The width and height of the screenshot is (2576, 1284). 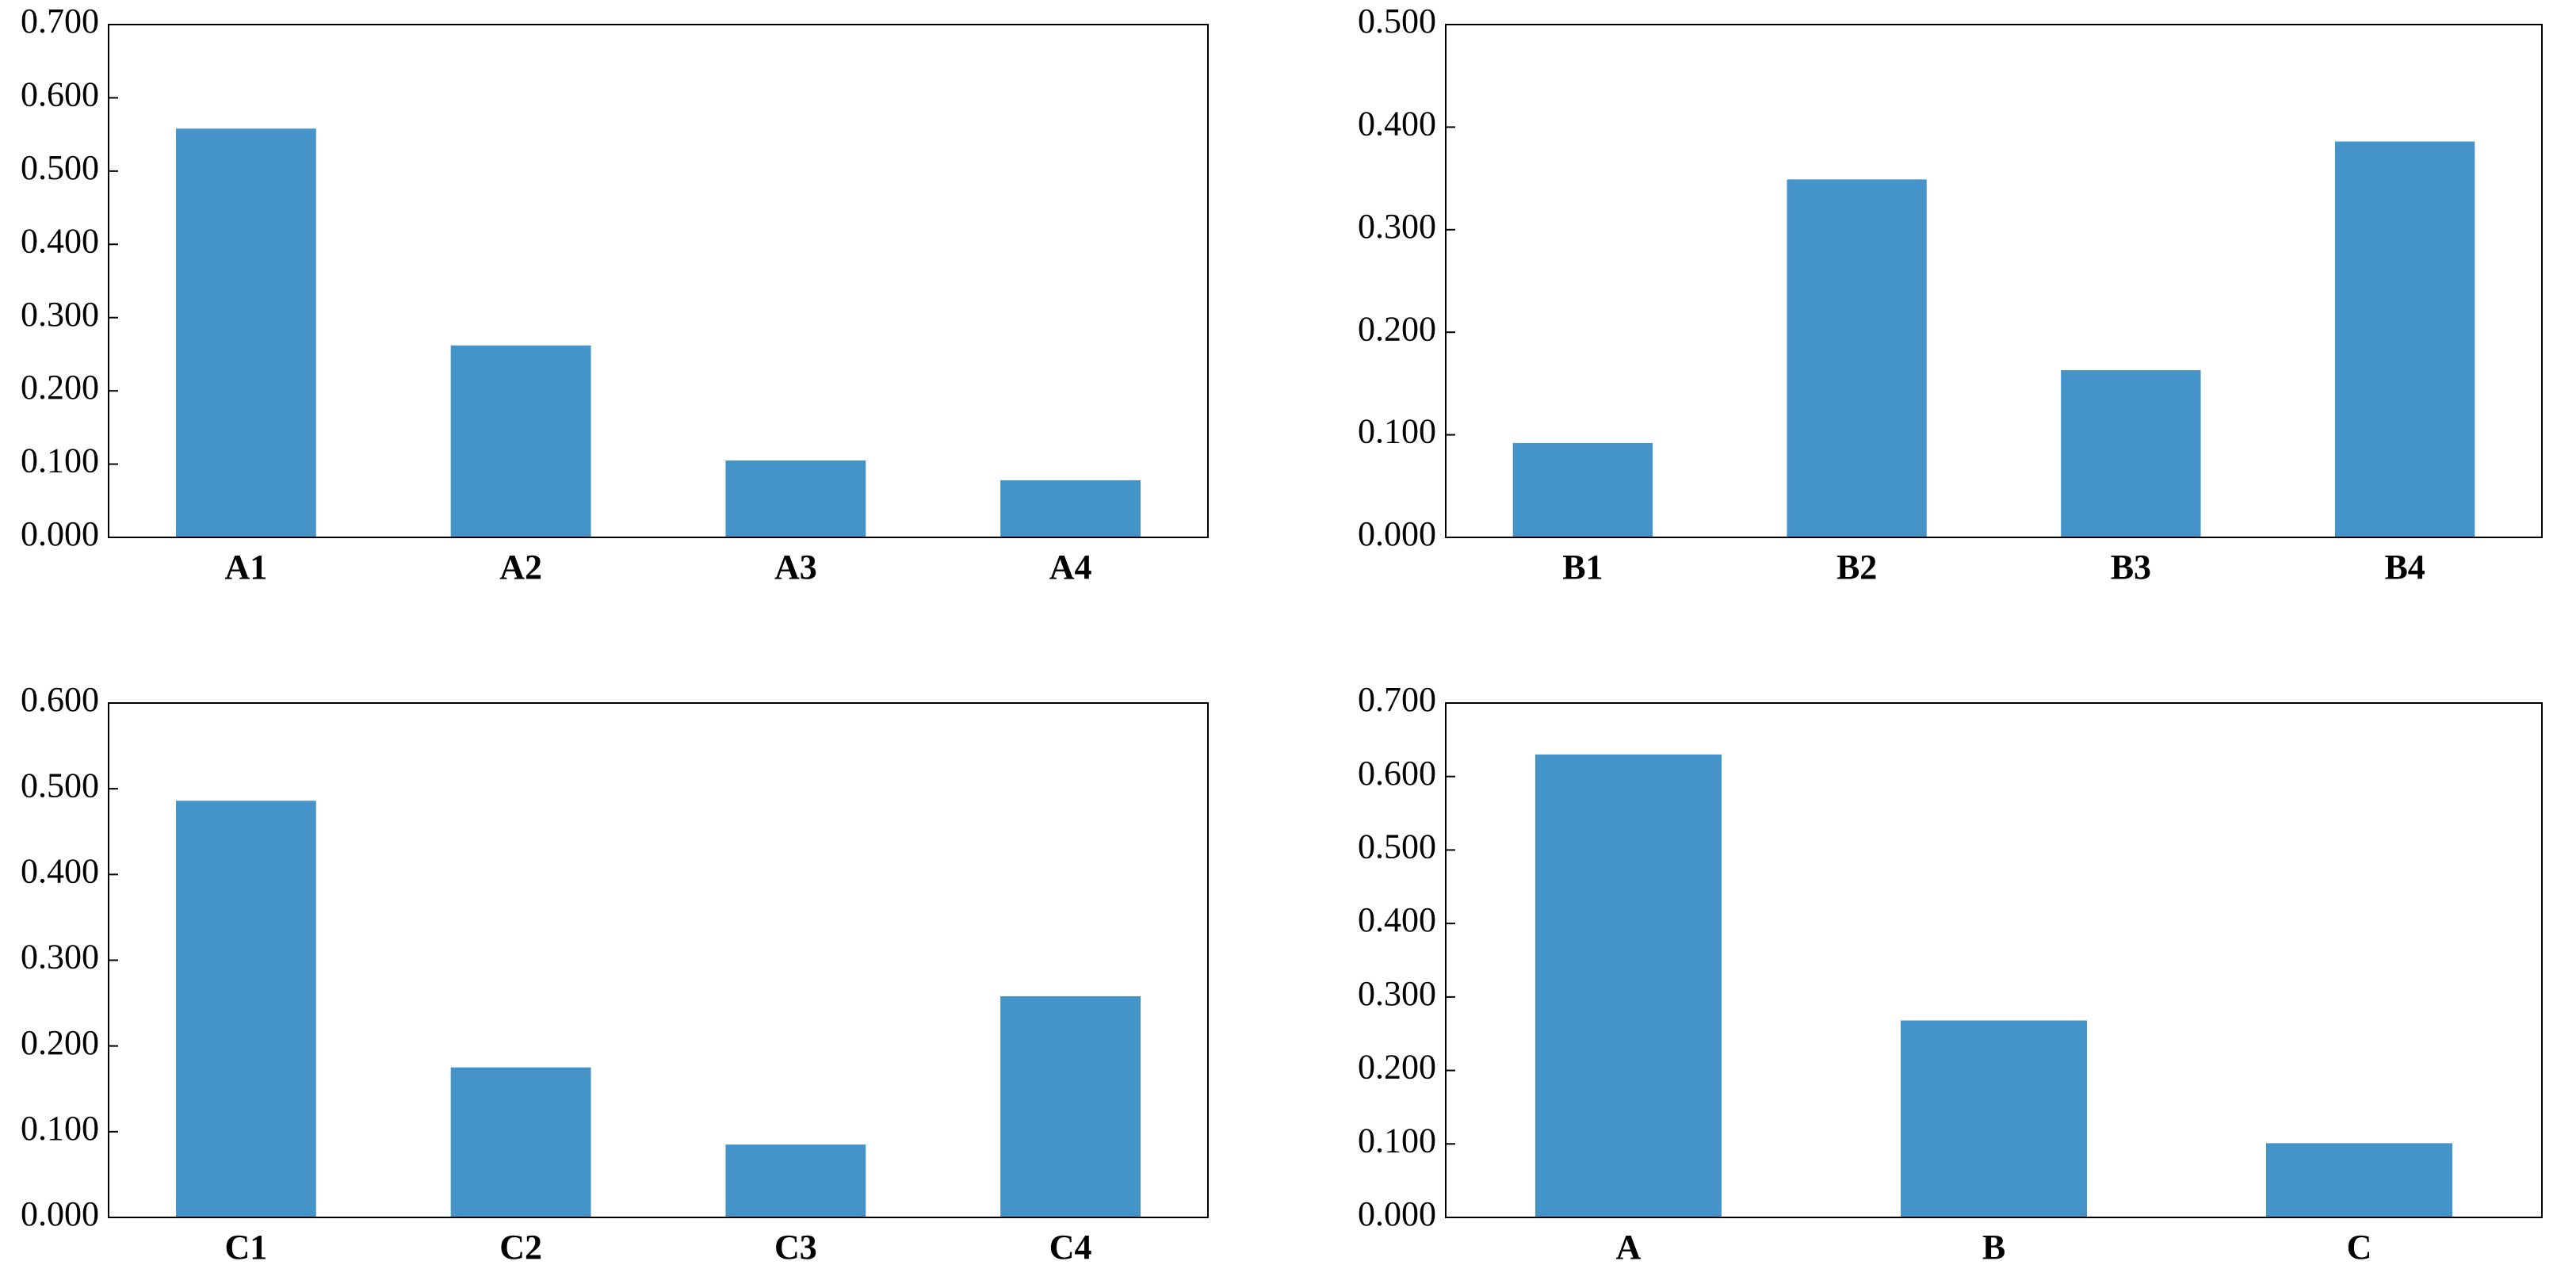 I want to click on x-tick-label: A2, so click(x=520, y=568).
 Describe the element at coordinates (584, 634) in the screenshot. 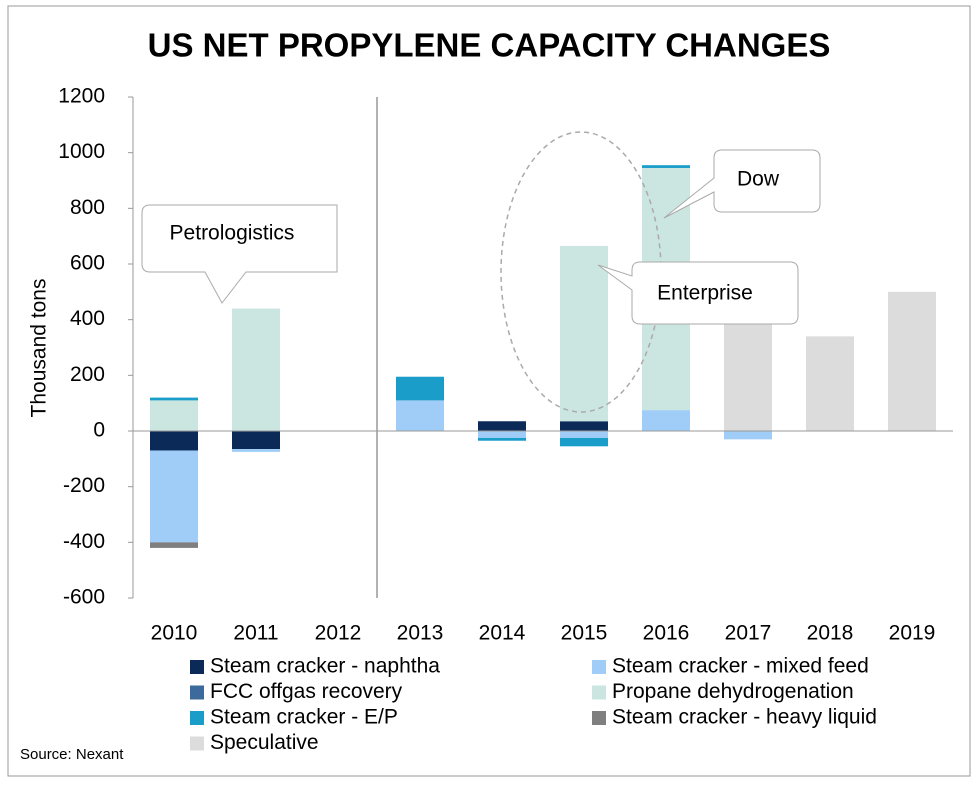

I see `x-tick-label: 2015` at that location.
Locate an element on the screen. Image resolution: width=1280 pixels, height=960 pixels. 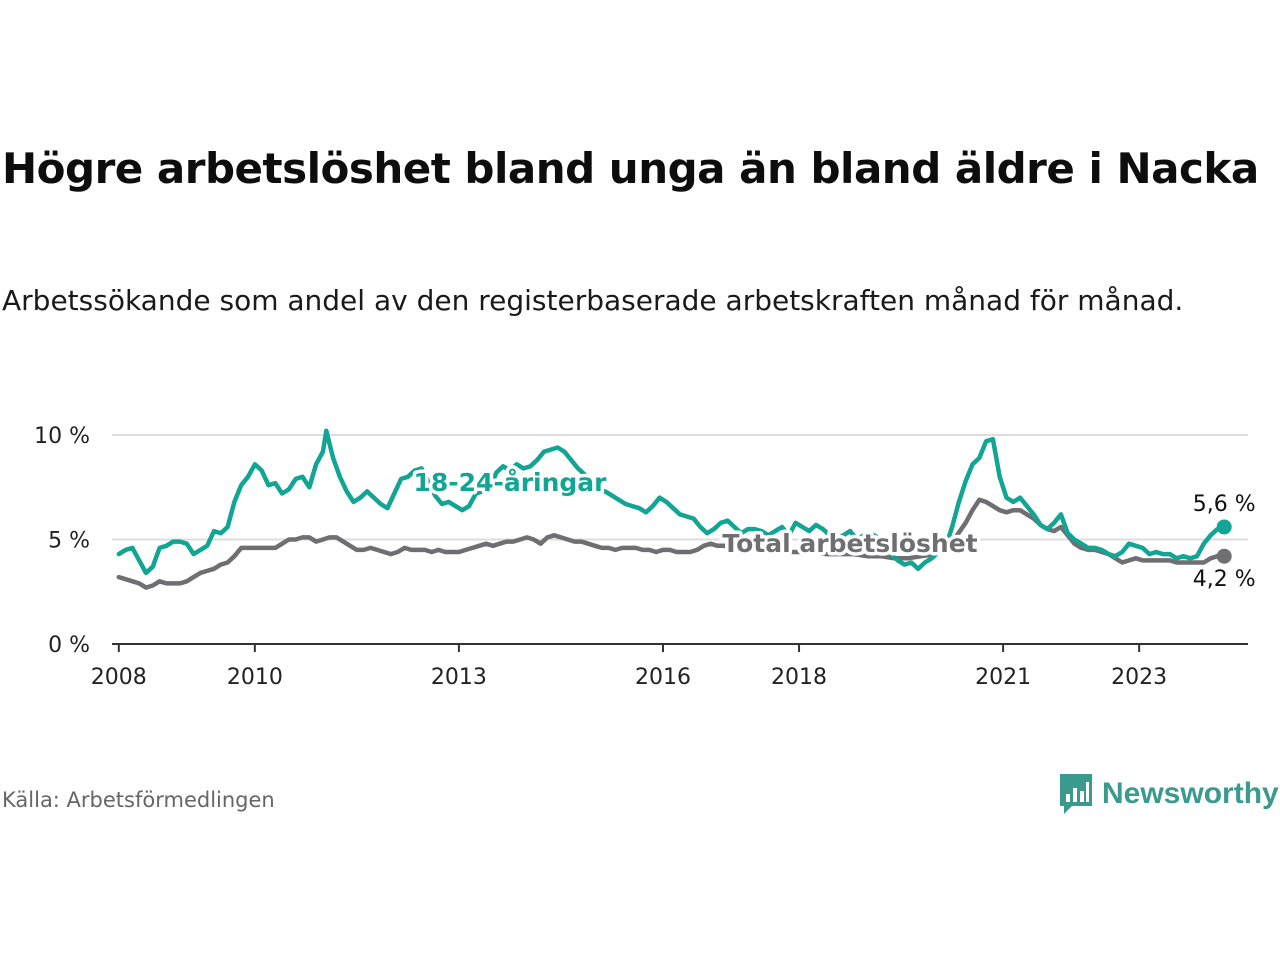
x-tick-label: 2021 is located at coordinates (1003, 678).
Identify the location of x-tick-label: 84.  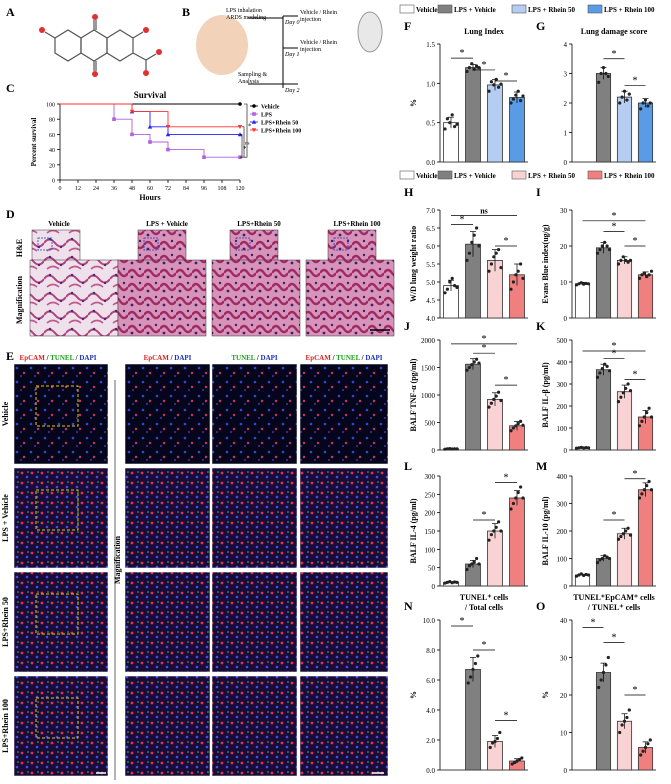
......
◆ **Work required**: Rewrite the stretch of the material from the line containing "Locate an element" through its end as a numbered list, dropping blank lines and leaving out the pictures.

◆ **Task answer**:
1. Locate an element on the screen. Image resolution: width=1280 pixels, height=960 pixels. 
2. x-tick-label: 2021 is located at coordinates (1003, 678).
3. Identify the location of x-tick-label: 84.  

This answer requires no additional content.